▸ What is needed: When you return the data, keep every line exactly as it is and leave out the pictures.

▸ Record set:
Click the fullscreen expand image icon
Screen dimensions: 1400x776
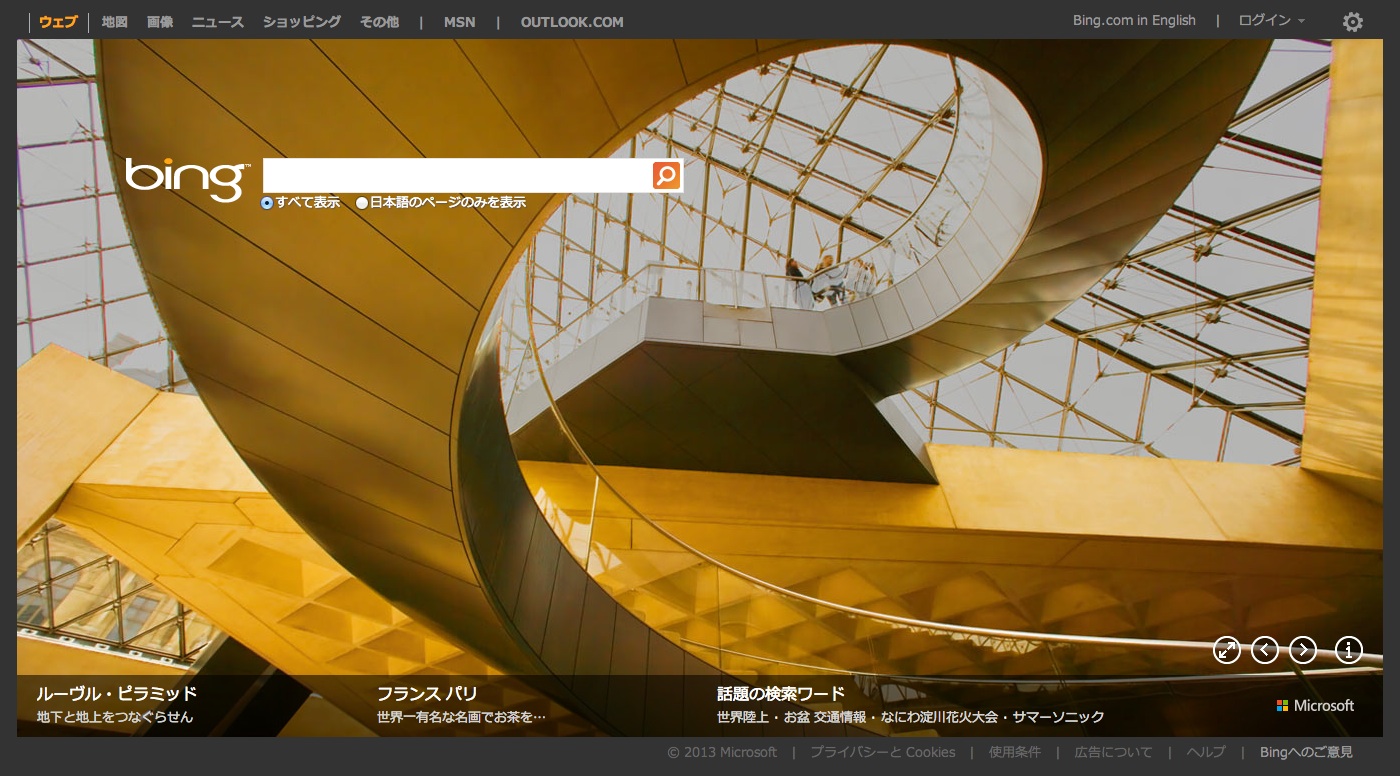click(x=1226, y=650)
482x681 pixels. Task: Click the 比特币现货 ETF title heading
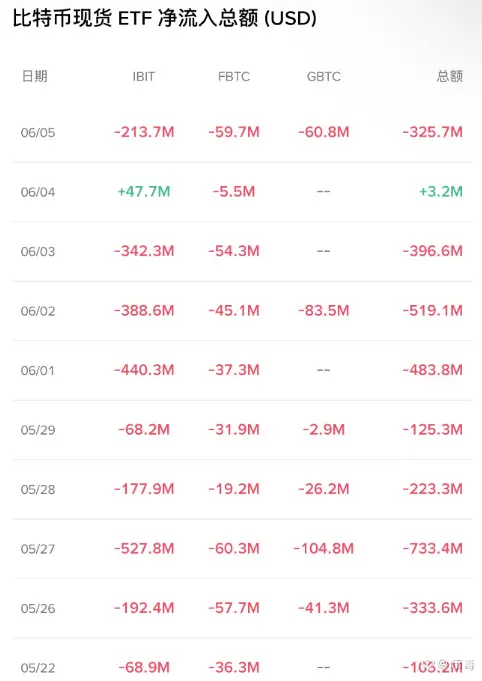click(x=165, y=19)
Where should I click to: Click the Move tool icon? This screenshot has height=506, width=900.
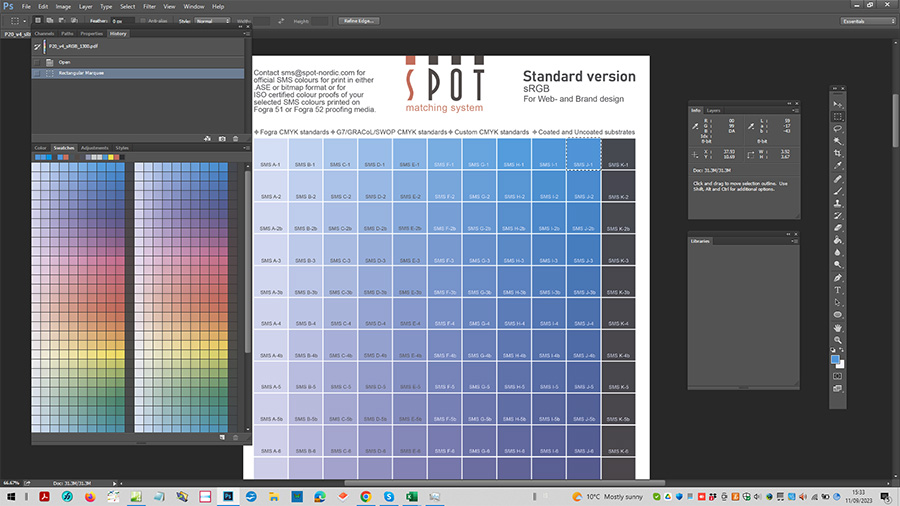(838, 104)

▸ Output of the exercise:
Click the fullscreen expand image icon
Screen dimensions: 1400x776
click(x=1226, y=650)
482x681 pixels. Task: Click the 比特币现货 ETF title heading
click(x=165, y=19)
Where should I click to: Click the Move tool icon? This screenshot has height=506, width=900.
(838, 104)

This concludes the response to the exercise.